A desmarcação da visita de Aloysio Nunes, que estava pronto para seguir para o Cairo com uma larga comitiva que integrava dezenas de empresários e elementos ligados à indústria militar brasileira, foi feita em cima da hora, o que, na linguagem diplomática, si9gnifica um "recado" severo de descontentamento.

Confirmada pelo Ministério das Relações Exteriores do Brasil aos media do país, esta atitude do Egipto constitui o primeiro revês sério das opções do Presidente eleito, embora tenha sido utilizado para o efeito uma fórmula comum nestas situações, alegando razões de agenda para o cancelamento "sine die", sem ter sido avançada uma proposta de nova data.

O recado foi claro e os jornais brasileiros já estão a "desmontar" as eventuais consequências desta atitude, sendo uma delas a possível quebra das transacções comerciais com o maior país árabe em África, e um dos mais populosos do continente, com 90 milhões de habitantes, com a agravante de os países árabes do Médio Oriente e norte de África estarem entre os maiores parceiros comerciais do Brasil, para onde o gigante sul-americano exporta grande parte da sua produção industrial e agrícola, avaliada em centenas de milhões de dólares por ano.

Face ao facto de se tratar da maior polémica religiosa do mundo, porque Jerusalém é uma cidade disputada por Israel e pela Palestina, com ambos a querem ali ver reconhecida a sua capital ancestral, e de o mundo muçulmano já ter, em uníssono, garantido que violar esse princípio sagrado é a mais forte linha vermelha, o Brasil corre agora o risco de ver todo o mundo islâmico virar-lhe as costas.

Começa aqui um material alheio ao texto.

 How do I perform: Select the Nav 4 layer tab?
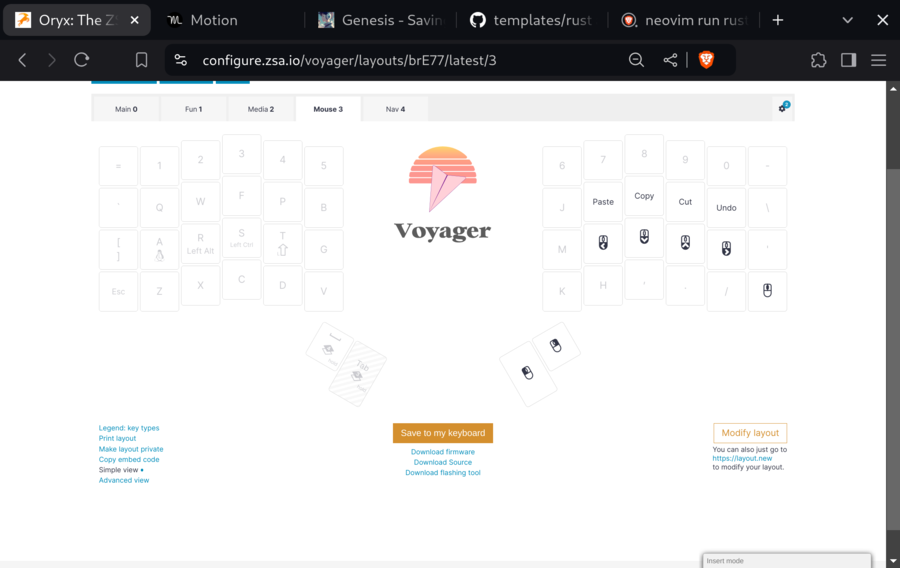click(x=395, y=109)
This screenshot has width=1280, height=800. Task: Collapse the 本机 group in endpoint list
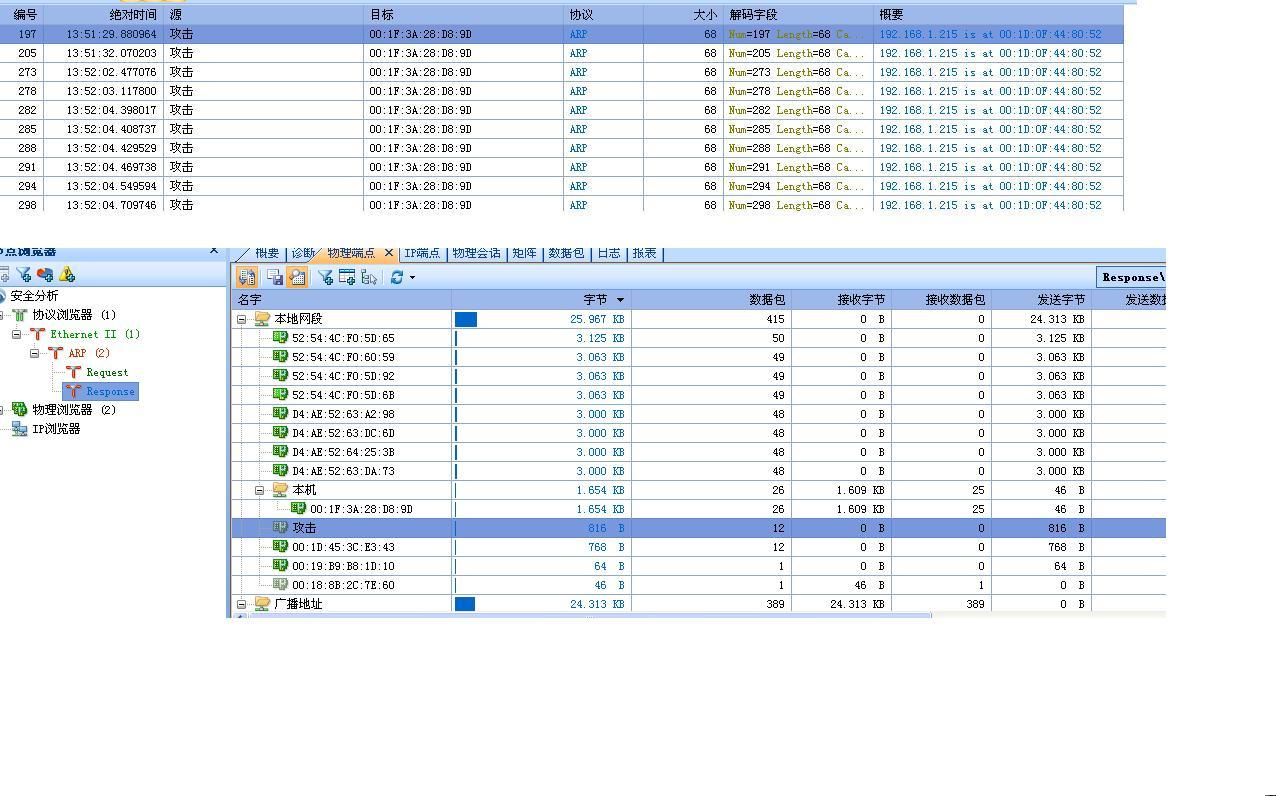click(259, 490)
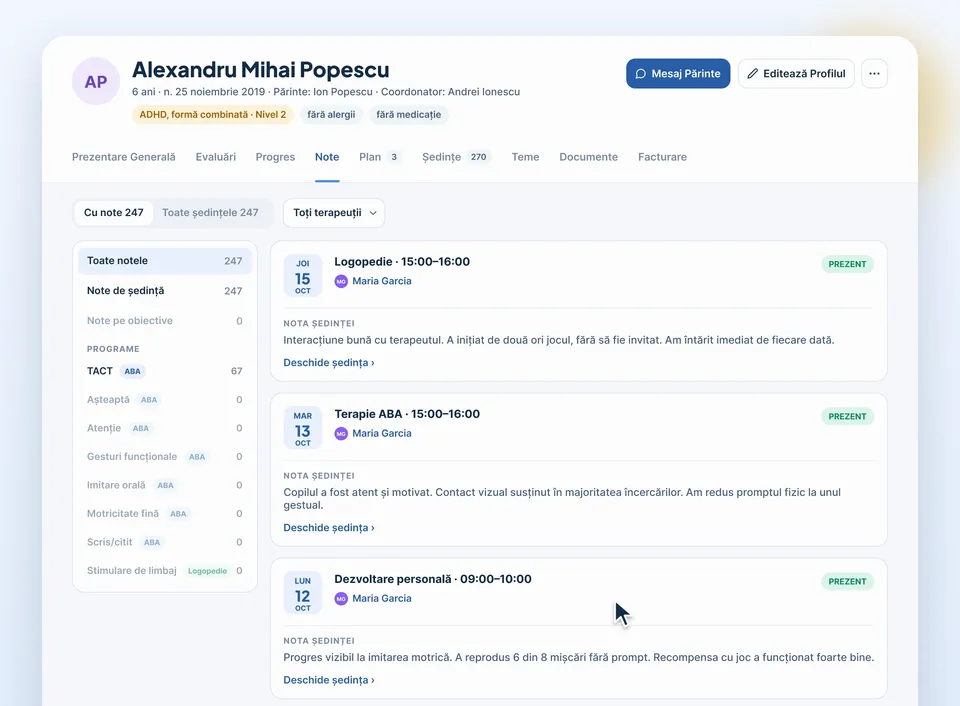Select Note de ședință category
Viewport: 960px width, 706px height.
[165, 291]
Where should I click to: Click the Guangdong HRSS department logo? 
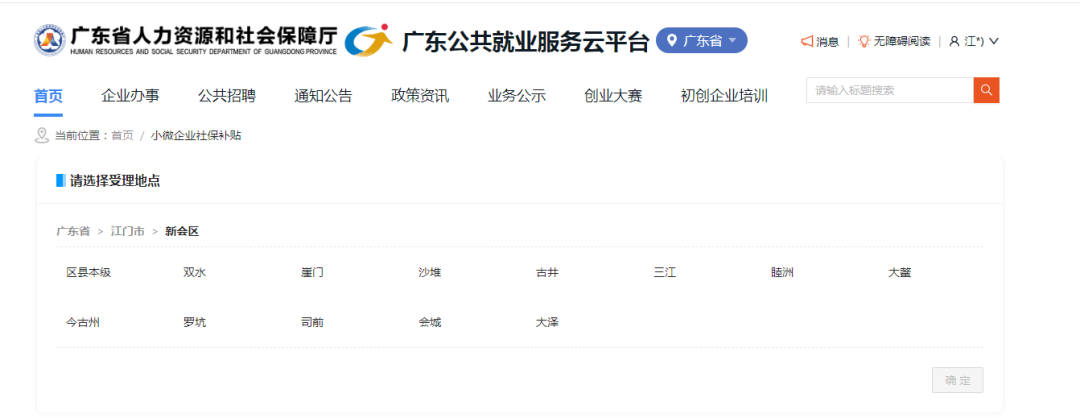(49, 40)
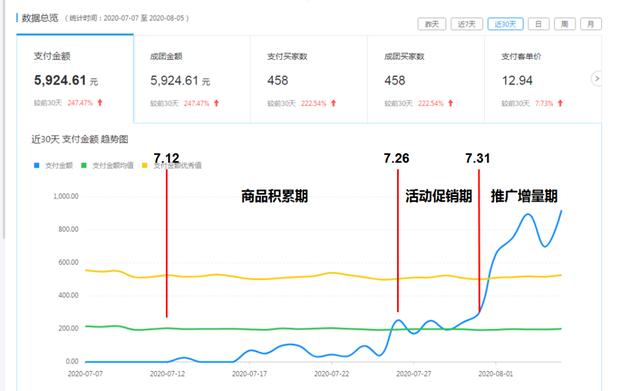Select the 昨天 time range button

point(432,24)
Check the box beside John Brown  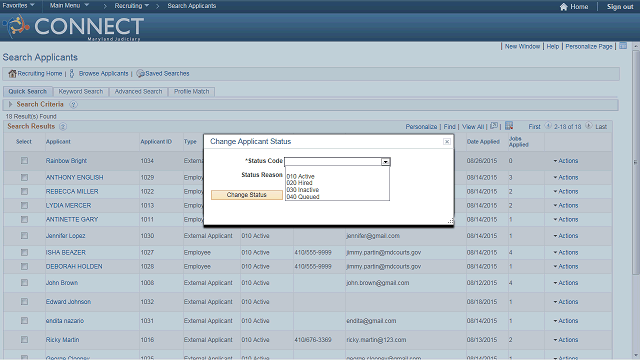[24, 283]
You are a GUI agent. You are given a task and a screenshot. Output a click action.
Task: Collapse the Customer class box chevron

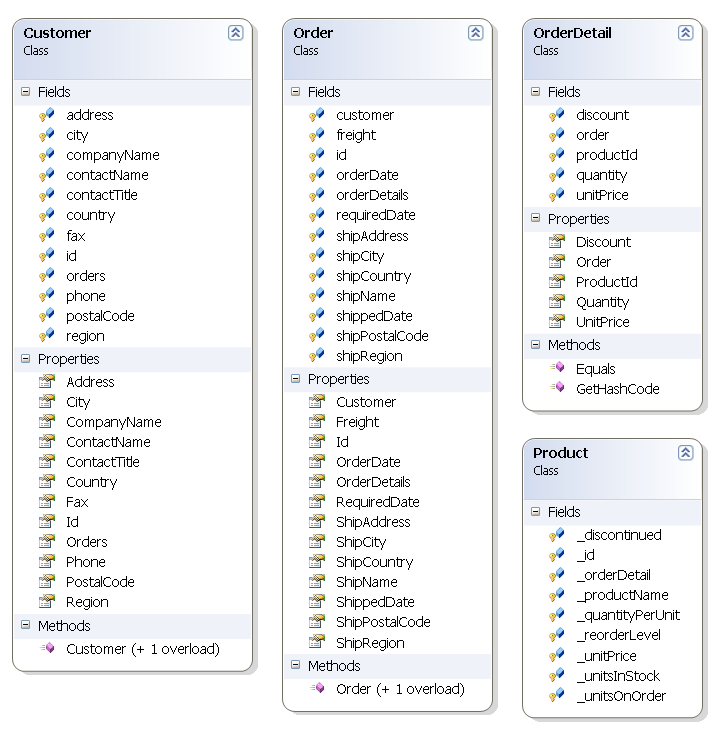pyautogui.click(x=235, y=33)
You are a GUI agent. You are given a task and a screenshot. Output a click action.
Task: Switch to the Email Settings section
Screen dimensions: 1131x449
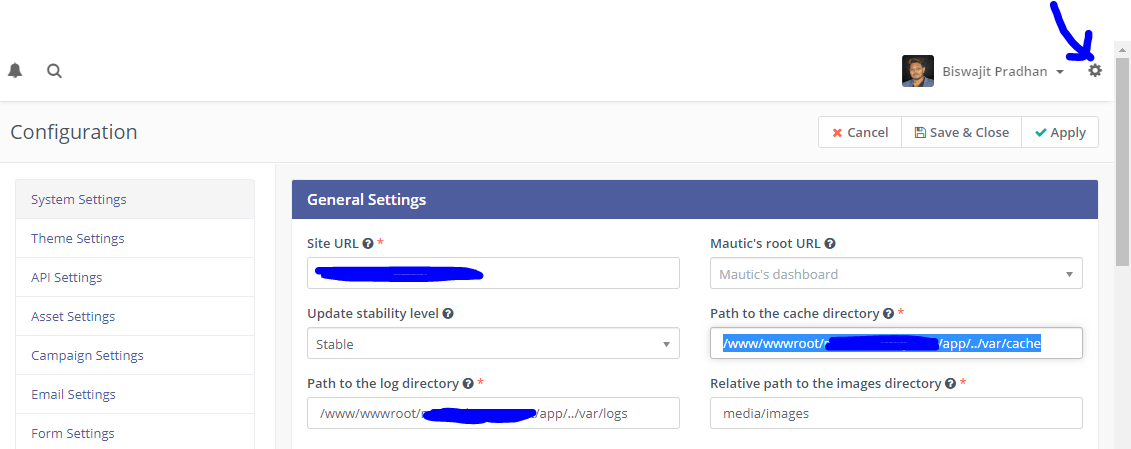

A Turquia poderá ser o próximo veículo do descontentamento muçulmano como o seu Presidente, Recep Tayyp Erdogan, já o afirmou aquando da decisão do Presidente dos EUA, Donald Trump, em mudar a embaixada norte-americana de Tel Aviv, em Maio deste ano.

Erdogan avisou de forma clara que essa era "a linha vermelha inultrapassável" para o mundo do Islão.

Embora a justificação tenha sido de natureza logística, a verdade é que os EUA adiaram por vários meses a abertura da sua embaixada na Cidade Santa.

O Brasil é o mais importante país, a seguir aos EUA, a anunciar, mesmo que através do seu Presidente eleito - Bolsonaro só assume o cargo em Janeiro de 2019 -, que vai mudar a sua embaixada para Jerusalém e as consequências foram imediatas, coma reprovação generalizada dos governos dos países islâmicos, embora o facto de não ser ainda Chefe de Estado esteja, segundo os analistas brasileiros, a refrear as reacções, que deverão ser mais estridentes quando Bolsonaro chegar ao Palácio do Planalto, em Brasília, para assumir os destinos do maior país da América do Sul.

E é a partir dali que terá de reagir ao esperado contra-ataque do mudo árabe à sua decisão, que representa uma clara viragem no histórico compromisso da diplomacia brasileira em apoiar o diálogo como ferramenta para desencravar a escaldante relação entre Israel e a Palestina, e, através desta, de todo o universo islâmico.

Posição que passa a ser contrária à opção oficial das Nações Unidas por uma capital - Jerusalém - para dois Estados, como única via para apaziguar os ânimos na região, colocando-se ao lados do unilateralismo norte-americano sob as ordens de Donald Trump.

Recorde-se que esta questão gerou uma mini-crise diplomática também em Luanda.